▶ _YOUR GOAL_
Set down exactly the lines below, from the one containing "Instruction: Click download" through the final line, and include no others.

▶ _EXCERPTED RECORDS_
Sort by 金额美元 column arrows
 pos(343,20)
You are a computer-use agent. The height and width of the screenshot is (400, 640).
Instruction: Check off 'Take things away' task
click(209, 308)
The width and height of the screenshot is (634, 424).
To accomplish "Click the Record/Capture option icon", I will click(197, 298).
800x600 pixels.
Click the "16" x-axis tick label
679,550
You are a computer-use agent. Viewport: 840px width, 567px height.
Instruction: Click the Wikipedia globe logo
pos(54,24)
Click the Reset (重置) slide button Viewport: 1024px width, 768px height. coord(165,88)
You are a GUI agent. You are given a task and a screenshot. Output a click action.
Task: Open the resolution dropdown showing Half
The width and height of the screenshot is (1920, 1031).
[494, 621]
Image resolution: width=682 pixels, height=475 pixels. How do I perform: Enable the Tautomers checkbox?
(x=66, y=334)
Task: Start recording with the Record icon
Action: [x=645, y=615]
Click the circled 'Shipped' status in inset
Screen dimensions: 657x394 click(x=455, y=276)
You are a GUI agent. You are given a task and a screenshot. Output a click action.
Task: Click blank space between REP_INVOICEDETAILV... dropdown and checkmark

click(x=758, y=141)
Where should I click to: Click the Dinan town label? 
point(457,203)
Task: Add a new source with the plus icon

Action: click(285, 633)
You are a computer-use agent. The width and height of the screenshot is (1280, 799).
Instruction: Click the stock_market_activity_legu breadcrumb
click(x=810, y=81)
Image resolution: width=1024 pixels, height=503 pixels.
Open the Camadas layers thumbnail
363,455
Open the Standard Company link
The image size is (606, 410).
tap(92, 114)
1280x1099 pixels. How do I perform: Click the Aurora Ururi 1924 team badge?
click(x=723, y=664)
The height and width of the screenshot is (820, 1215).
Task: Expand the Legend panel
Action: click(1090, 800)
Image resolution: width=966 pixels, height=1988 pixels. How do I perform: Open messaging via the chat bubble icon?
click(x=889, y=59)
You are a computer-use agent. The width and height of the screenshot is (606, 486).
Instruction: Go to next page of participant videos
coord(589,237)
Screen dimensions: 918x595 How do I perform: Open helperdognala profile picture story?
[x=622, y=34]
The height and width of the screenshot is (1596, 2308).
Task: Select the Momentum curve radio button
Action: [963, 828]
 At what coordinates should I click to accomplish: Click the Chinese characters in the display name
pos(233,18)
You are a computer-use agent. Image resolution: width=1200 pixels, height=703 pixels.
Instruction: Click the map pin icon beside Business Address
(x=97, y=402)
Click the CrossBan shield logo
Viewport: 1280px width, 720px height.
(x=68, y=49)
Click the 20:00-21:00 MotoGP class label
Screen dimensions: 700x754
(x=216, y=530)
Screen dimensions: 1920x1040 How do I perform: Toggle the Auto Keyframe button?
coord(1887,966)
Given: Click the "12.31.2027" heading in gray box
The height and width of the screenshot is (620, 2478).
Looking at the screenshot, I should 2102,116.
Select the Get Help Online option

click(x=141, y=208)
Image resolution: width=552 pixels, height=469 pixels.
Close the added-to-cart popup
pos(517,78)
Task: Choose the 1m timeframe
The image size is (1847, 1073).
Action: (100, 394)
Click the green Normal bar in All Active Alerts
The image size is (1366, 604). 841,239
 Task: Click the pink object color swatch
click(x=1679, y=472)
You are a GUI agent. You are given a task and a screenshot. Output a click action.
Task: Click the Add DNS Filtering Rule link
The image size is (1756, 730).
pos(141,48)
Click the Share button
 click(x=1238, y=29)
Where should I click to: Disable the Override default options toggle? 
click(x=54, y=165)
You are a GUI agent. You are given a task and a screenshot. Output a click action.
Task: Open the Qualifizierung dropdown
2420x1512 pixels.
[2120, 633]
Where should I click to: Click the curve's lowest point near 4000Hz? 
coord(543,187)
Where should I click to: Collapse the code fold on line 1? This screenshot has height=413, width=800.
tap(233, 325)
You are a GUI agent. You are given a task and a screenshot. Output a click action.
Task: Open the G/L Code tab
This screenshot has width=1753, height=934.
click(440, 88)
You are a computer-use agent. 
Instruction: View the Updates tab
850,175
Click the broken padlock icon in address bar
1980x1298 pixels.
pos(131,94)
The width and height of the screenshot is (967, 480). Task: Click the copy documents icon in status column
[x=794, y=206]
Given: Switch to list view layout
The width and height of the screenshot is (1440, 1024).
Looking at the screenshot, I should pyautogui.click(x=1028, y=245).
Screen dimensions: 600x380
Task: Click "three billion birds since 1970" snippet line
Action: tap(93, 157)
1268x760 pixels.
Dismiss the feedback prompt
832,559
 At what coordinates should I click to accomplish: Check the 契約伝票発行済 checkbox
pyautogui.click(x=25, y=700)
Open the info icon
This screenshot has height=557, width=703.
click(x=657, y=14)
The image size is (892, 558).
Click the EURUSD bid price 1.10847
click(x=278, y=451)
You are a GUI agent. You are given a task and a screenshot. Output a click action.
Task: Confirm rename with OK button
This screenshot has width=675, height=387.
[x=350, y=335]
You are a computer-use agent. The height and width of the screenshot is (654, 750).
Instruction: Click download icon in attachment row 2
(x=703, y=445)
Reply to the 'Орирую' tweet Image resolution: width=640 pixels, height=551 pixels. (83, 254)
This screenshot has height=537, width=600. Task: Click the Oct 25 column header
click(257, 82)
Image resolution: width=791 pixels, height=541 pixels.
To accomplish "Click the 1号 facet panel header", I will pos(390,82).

▶ _ANSWER TO THIS PROBLEM_
Instruction: Click download icon in attachment row 2
(x=703, y=445)
Reply to the 'Орирую' tweet Image resolution: width=640 pixels, height=551 pixels. (83, 254)
This screenshot has height=537, width=600. Task: Click the Oct 25 column header
click(257, 82)
Image resolution: width=791 pixels, height=541 pixels.
To accomplish "Click the 1号 facet panel header", I will pos(390,82).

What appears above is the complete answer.